Résumé de la décision
M. X... a été engagé en tant que mécanicien par la société Herlicq (aujourd'hui GTMH) et a exercé des fonctions de gardiennage à partir d'octobre 1987, avec un logement de fonction. En mai 1990, l'employeur a mis fin à ses fonctions de gardien, tout en le maintenant dans son emploi de mécanicien. M. X... a alors saisi la juridiction prud'homale pour réclamer des rappels de salaires et des indemnités pour licenciement irrégulier. La cour d'appel d'Aix-en-Provence a condamné l'employeur à verser des sommes à M. X..., décision que l'employeur a contestée par un pourvoi en cassation. La Cour de cassation a rejeté le pourvoi, confirmant la décision de la cour d'appel.
Arguments pertinents
1. Sur la disponibilité du salarié : La cour d'appel a constaté que M. X... devait rester à la disposition de l'employeur pendant la fermeture du site, ce qui a été interprété comme un travail effectif. La cour a noté que les tâches de gardiennage nécessitaient une présence active et une surveillance constante, ce qui a permis de conclure que M. X... ne pouvait pas vaquer librement à ses occupations personnelles. La décision précise : « la cour d'appel a pu en déduire... que le salarié était tenu de rester en permanence... à la disposition de l'employeur ».
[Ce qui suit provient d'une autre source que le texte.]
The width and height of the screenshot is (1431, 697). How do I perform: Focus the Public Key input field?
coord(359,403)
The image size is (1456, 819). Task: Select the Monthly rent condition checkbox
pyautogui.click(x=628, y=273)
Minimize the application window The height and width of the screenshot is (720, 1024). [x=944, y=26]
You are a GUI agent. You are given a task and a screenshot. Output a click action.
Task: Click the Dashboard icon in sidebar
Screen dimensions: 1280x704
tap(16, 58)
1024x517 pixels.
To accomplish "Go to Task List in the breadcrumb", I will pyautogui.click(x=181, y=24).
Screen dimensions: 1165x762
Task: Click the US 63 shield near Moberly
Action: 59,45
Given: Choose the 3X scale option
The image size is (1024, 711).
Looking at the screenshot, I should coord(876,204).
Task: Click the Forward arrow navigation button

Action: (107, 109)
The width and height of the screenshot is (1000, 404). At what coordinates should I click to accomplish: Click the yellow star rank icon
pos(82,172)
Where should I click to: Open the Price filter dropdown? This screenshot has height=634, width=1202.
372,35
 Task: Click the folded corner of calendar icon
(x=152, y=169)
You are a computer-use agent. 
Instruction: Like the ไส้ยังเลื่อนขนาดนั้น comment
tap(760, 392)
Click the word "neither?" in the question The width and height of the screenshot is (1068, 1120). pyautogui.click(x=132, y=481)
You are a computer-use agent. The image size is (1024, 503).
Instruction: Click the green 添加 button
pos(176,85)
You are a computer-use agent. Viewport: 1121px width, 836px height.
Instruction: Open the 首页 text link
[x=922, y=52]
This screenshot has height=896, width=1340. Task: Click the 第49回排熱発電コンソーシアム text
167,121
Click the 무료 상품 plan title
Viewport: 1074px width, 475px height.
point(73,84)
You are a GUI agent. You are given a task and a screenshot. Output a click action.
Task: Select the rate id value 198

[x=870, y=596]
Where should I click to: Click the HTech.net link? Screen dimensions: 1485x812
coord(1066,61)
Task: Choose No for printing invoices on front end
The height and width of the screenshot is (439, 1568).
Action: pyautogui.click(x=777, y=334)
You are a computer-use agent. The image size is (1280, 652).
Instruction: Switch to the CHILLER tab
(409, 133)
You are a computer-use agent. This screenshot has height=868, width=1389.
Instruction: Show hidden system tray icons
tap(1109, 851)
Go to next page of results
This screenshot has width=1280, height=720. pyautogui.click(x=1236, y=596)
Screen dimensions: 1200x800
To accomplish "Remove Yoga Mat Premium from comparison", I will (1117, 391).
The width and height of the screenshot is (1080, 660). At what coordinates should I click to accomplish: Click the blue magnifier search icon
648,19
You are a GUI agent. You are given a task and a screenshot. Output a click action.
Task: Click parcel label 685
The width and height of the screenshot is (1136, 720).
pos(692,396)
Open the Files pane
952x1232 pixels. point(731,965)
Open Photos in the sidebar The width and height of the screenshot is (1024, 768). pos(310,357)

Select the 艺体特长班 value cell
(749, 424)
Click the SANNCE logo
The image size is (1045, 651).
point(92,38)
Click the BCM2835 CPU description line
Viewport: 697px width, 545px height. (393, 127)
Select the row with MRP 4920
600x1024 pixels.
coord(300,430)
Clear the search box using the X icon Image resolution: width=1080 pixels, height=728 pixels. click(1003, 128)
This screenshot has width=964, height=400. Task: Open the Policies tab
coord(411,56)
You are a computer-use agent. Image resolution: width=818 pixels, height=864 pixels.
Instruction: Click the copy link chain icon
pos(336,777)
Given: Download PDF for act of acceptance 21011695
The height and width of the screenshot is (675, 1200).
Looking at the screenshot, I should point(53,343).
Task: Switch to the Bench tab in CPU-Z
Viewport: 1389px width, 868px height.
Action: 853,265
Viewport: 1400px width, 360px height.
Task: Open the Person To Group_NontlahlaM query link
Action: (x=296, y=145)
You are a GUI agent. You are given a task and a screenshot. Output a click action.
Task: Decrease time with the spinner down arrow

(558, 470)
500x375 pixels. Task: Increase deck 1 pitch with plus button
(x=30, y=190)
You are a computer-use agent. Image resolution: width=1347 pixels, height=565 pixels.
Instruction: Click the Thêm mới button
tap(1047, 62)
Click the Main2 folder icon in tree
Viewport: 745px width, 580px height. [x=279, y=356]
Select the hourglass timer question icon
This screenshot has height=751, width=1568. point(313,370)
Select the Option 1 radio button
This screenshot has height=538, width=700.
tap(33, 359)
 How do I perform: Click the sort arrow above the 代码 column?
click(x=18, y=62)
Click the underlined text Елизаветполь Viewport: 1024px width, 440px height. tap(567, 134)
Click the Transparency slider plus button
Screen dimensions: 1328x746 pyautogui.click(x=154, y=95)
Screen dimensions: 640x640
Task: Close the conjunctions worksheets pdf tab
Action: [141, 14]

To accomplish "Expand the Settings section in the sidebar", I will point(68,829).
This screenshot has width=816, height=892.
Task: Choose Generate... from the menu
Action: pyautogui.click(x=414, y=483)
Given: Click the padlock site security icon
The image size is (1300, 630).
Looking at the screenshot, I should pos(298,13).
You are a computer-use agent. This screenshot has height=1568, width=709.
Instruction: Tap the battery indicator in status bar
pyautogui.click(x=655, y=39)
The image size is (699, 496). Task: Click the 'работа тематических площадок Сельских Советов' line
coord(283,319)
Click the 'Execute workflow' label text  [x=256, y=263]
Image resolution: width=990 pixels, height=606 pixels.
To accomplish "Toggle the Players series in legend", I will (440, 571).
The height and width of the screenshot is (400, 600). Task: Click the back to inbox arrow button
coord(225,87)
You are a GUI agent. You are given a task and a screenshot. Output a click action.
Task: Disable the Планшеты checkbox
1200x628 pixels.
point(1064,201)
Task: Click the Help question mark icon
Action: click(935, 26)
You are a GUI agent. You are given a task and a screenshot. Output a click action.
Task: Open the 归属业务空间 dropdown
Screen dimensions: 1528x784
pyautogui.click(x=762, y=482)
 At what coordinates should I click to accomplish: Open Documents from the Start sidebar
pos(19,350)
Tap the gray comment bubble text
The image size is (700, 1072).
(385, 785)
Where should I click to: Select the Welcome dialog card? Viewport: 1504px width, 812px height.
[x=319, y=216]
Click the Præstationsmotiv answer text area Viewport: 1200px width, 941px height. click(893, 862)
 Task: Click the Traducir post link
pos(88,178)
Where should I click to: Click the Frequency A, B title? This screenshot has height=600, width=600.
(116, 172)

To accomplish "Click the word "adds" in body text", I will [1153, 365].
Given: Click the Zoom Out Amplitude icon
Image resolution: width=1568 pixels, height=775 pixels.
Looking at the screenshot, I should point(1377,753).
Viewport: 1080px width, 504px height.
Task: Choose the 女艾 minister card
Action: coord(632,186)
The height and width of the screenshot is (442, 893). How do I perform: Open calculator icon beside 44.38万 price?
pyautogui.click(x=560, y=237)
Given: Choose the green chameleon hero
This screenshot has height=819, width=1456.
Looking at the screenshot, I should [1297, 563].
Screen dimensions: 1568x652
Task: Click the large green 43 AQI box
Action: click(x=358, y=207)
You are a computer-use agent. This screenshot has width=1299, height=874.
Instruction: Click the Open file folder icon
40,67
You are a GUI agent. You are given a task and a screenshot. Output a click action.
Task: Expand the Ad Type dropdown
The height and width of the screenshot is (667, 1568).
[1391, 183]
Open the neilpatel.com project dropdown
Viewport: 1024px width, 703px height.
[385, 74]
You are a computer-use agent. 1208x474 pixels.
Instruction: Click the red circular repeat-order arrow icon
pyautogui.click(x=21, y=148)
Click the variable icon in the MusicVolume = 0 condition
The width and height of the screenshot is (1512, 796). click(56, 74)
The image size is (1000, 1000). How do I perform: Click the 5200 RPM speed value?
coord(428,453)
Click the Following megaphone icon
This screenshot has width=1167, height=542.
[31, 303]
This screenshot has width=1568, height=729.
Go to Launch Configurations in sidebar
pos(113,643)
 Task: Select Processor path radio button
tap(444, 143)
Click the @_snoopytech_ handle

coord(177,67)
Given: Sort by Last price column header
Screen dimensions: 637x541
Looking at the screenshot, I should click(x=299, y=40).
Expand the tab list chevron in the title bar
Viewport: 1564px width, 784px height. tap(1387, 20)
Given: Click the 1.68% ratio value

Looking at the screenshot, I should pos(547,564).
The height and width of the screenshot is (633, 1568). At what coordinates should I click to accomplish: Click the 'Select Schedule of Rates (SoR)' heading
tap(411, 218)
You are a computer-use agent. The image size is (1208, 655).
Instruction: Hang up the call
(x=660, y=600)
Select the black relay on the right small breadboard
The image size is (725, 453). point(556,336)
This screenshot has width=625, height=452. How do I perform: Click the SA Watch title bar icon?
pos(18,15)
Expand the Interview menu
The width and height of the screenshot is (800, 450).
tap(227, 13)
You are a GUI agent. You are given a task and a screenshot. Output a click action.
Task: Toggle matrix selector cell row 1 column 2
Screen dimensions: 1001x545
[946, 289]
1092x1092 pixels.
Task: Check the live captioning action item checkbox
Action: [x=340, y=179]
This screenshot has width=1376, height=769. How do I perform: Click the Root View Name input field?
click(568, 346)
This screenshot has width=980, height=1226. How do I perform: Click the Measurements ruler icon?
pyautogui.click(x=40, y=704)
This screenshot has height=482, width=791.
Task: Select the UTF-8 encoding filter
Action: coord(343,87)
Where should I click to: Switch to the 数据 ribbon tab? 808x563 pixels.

2. Sur le droit au salaire : La cour d'appel a affirmé que, peu importe la licéité de la situation, M. X... avait droit à son salaire pour le travail effectué. Cela souligne le principe fondamental selon lequel tout travail effectif doit être rémunéré, indépendamment des circonstances de l'emploi. La décision indique : « que, pendant ce travail effectif, M. X... avait droit à son salaire ».
Interprétations et citations légales
1. Code du travail - Article L. 212-4 : Cet article stipule que le travail effectif doit être rémunéré. La cour d'appel a appliqué cet article en considérant que M. X... était en situation de travail effectif, ce qui justifie le paiement des rappels de salaires.
2. Code civil - Article 1134 : Cet article établit que les conventions légalement formées tiennent lieu de loi à ceux qui les ont faites. La cour d'appel a interprété cet article pour affirmer que les obligations contractuelles de l'employeur envers M. X... incluaient le paiement d'un salaire pour le travail de gardiennage, même si la nature de ce travail était contestée par l'employeur.
En conclusion, la décision de la cour d'appel a été fondée sur une interprétation rigoureuse des obligations contractuelles et des droits des travailleurs, confirmant que le travail effectif doit être rémunéré, indépendamment des circonstances entourant l'emploi. La Cour de cassation a rejeté le pourvoi, validant ainsi les conclusions de la cour d'appel.